LETTER XIV.
Selborne, March 26th, 1773.
Dear Sir,—The more I reflect on the στοργὴ of animals, the more I am astonished at its effects. Nor is the violence of this affection more wonderful than the shortness of its duration. Thus every hen is in her turn the virago of the yard, in proportion to the
helplessness of her brood, and will fly in the face of a dog or a sow in defence of those chickens, which in a few weeks she will drive before her with relentless cruelty.
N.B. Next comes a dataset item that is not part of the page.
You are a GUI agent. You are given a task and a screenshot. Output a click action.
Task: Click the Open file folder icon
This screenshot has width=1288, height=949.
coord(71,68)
This affection sublimes the passions, quickens the invention, and sharpens the sagacity of the brute creation. Thus a hen, just become a mother, is no longer that placid bird she used to be, but with feathers standing on end, wings hovering, and clucking note, she runs about like one possessed. Dams will throw themselves in the way of the greatest danger in order to avert it from their progeny. Thus a partridge will tumble along before a sportsman in order to draw away the dogs from her helpless covey. In the time of nidification the most feeble birds will assault the most rapacious. All the hirundines of a village are up in arms at the sight of a hawk, whom they will persecute till he leaves that district. A very exact observer has often remarked that a pair of ravens nesting in the rock of Gibraltar, would suffer no vulture or eagle to rest near their station, but would drive them from the hill with an amazing fury; even the blue thrush at the season of breeding would dart out from the clefts of the rocks to chase away the kestril, or the sparrow-hawk. If you stand near the nest of a bird that has young, she will not be induced to betray them by an inadvertent fondness, but will
wait about at a distance with meat in her mouth for an hour together.
Should I farther corroborate what I have advanced above by some anecdotes which I probably may have mentioned before in conversation, yet you will, I trust, pardon the repetition for the sake of the illustration.
The fly-catcher of the “Zoology” (the Stoparola of Ray), builds every year in the vines that grow on the walls of my house. A pair of these little birds had one year inadvertently placed their nest on a naked bough, perhaps in a shady time, not being aware of the inconvenience that followed. But a hot sunny season coming on before the brood was half fledged, the reflection of the wall became insupportable, and must inevitably have destroyed the tender young, had not affection suggested an expedient, and prompted the parent birds to hover over the nest all the hotter hours, while with wings expanded, and mouths gaping for breath, they screened off the heat from their suffering offspring.
A farther instance I once saw of notable sagacity in a willow-wren, which had built in a bank in my fields. This bird a friend and myself had observed as she sat in her nest; but were particularly careful not to disturb her, though we saw she eyed us with some degree of jealousy. Some days after, as we passed that way, we were desirous of remarking how this
brood went on, but no nest could be found, till I happened to take a large bundle of long green moss, as it were, carelessly thrown over the nest in order to dodge the eye of any impertinent intruder.